PASAJE EXTRAÍDO:

··········

Prensa > Patente de corso
Columna que Arturo Pérez-Reverte publica en XL Semanal.
Al principio no lo reconozco. El suyo es un rostro como cualquier
otro. Camina bajo la lluvia fina, con la cabeza descubierta y las manos
en los bolsillos del chaquetón impermeable. Pasa por mi lado y me mira
un instante, tímido y confuso, como si dudara entre saludarme o no,
antes de seguir su camino sin decir nada. Entonces, de golpe, recuerdo.
Me detengo y lo llamo: grito su nombre por encima del ruido de los
automóviles. Se detiene como sorprendido, al oírlo. De que lo recuerde. Y
se vuelve hacia mí. La ropa de paisano le sienta mal; no parece propia
de él. Ha engordado, y el pelo que le queda es gris. Sin embargo, la
sonrisa es la misma. La cicatriz del mentón -estuve presente el día que
se la hizo, o se la hicieron- se embosca entre las arrugas de la cara,
en la piel recién afeitada.
-Niño -dice.
Me hace gracia el viejo apelativo, tanto tiempo después.
Así me llamaban él y sus compañeros: yo tenía entonces veintitrés años.
También lo llamo ahora como entonces.
-Mi capitán -respondo.
Nos estrechamos la mano, entre las luces de los
escaparates y los semáforos que se reflejan en el suelo mojado. Tras las
primeras palabras quedamos en silencio, mirándonos cautos mientras nos
reconocemos los adentros. Resolviendo si es cosa de seguir cada cual su
camino, o de quedarse un rato. Recordar y recordarnos. Nos miramos
indecisos hasta que, de mutuo acuerdo, decidimos recordar. Con asombrosa
naturalidad recobramos antiguos ritos: una palmada en el hombro, más
sonrisas, nombres de personas y de lugares que afloran como un torrente.

··········

EN QUÉ CONSISTE: Escribe la continuación del relato del reencuentro con el antiguo capitán bajo la lluvia, empezando justo después de la última frase del pasaje.

DATOS MOSTRADOS:
··········

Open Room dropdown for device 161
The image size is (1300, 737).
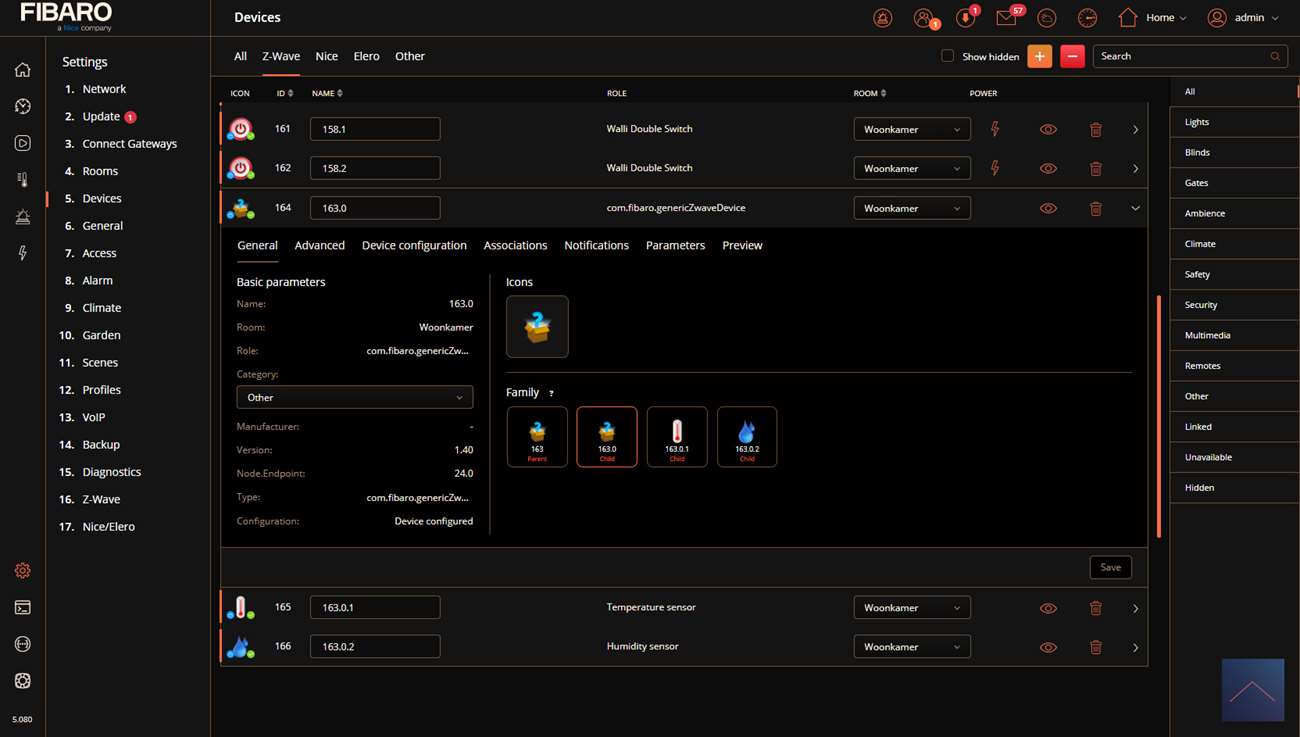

··········

RESPUESTA ESCRITA:
Y luego buscamos un bar apropiado. Una tasca del Madrid de los
Austrias, casi vacía. Nos acodamos en la barra, él pide una cerveza y yo
un vermut rojo; y con ellos pasamos revista a los recuerdos mientras
desgranamos un rosario de nombres queridos: el teniente coronel López
Huerta, el comandante Labajos, el capitán Gil Galindo, el teniente Rex
Regúlez, el cabo Belali uld Maharabi, el teniente Albaladejo... Casi todos
ellos están muertos hace mucho tiempo. Como decíamos entonces, dejaron
de fumar.
Me habla de mis novelas, que ha leído todas. O eso dice.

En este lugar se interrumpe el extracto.